StarGazer: A Great Work of Ages (2010)

Review

Australia has proven to be an innovative source for metal in recent years, likely due to its extreme isolation prior to the age of the Internet. And when you consider that bandwidth wasn't really adequate for easy trade of music until about 2004, it's been isolated for a long time. Suddenly, it became exposed to a much broader spectrum of metal all at once, leading to the creation of some interesting sounds that have little regard for the normal "rules" of genre boundaries.

StarGazer is one of those genre-smashing bands.
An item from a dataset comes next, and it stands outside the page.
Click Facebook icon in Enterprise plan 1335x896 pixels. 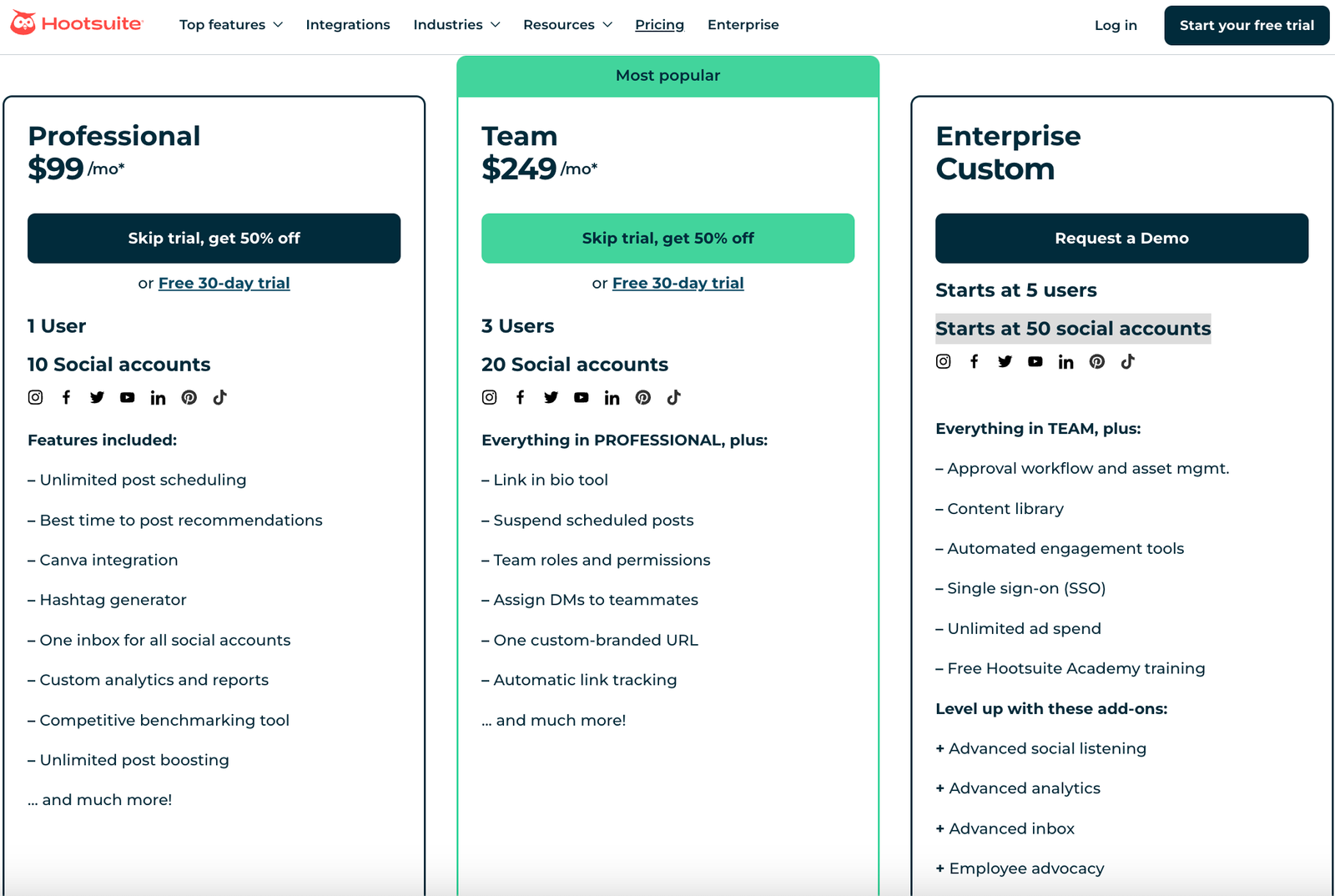pos(974,361)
Sharing two members with avant-garde death metallers Portal, they actually bear little in common with that band aside from being extreme metal innovators.

Because they don't follow the rules, they're labeled avant-garde, but there's nothing avant-garde about the music in an objective sense. To describe their style as succinctly as possible, I would call it blackened heavy metal. Many of the riffs could have been pulled from Judas Priest or Iron Maiden (or even some of the better parts of Van Halen--see "The Morbid Slither, the Sinner Slough"). But they take those riffs and combine them with slower death growls (as you might find in funeral doom), black metal rasps, tremolo picking, and blast beats, while keeping some of the pinch harmonics and "raunchy" guitar embellishments of traditional heavy metal. There are even a few parts that you would probably call death metal or doom metal (see "Passing Stone - into the Greater Sun" for examples of both).
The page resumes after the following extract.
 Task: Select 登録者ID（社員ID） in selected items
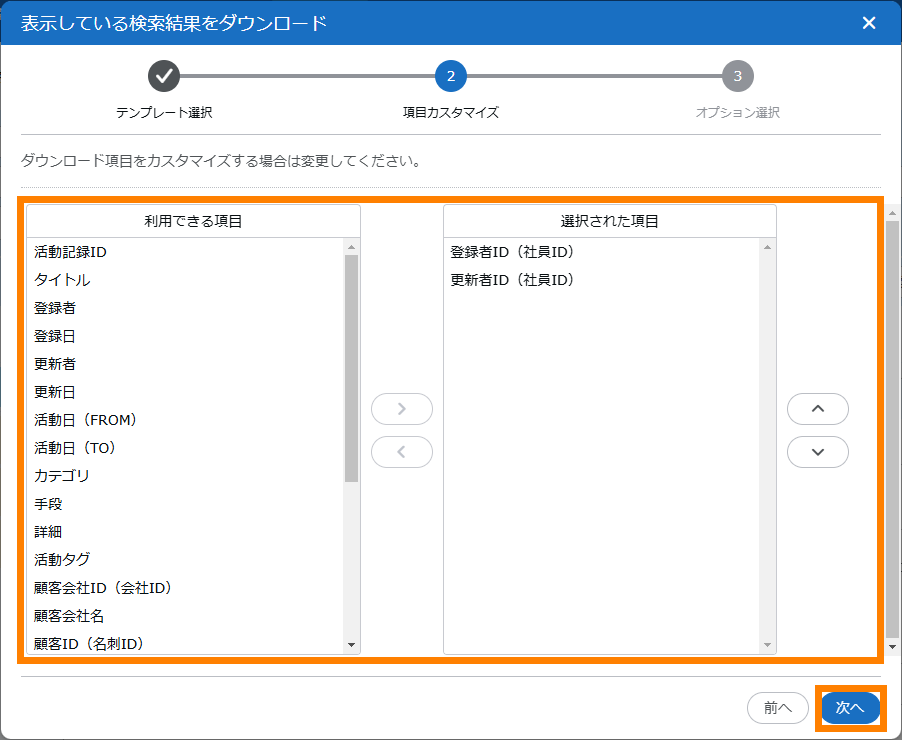pos(513,252)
The resemblance to Maiden is even stronger when you consider the fantastic bass playing. It is fully audible throughout, and rarely tracks the guitar. There are some sections where the bass takes the lead, as on the solo in "Pypes of Psychosomatis".

The pace changes often to keep things interesting, leaning more toward the fast, and as with Portal there are brief tempo shifts and fast/slow/fast riffs. The riffs are memorable, and they create complete songs full of anticipation and release, and it's truly unlike anything else out there.



The Verdict: It's as if the sudden exposure to two decades of extreme metal gave them a completely different outlook. Most of the world sees black metal as a thing that grew from thrash, but StarGazer has taken the things that make black metal black and applied them to pure heavy metal, to make a unique and interesting beast. I give it 4 out of 5 stars.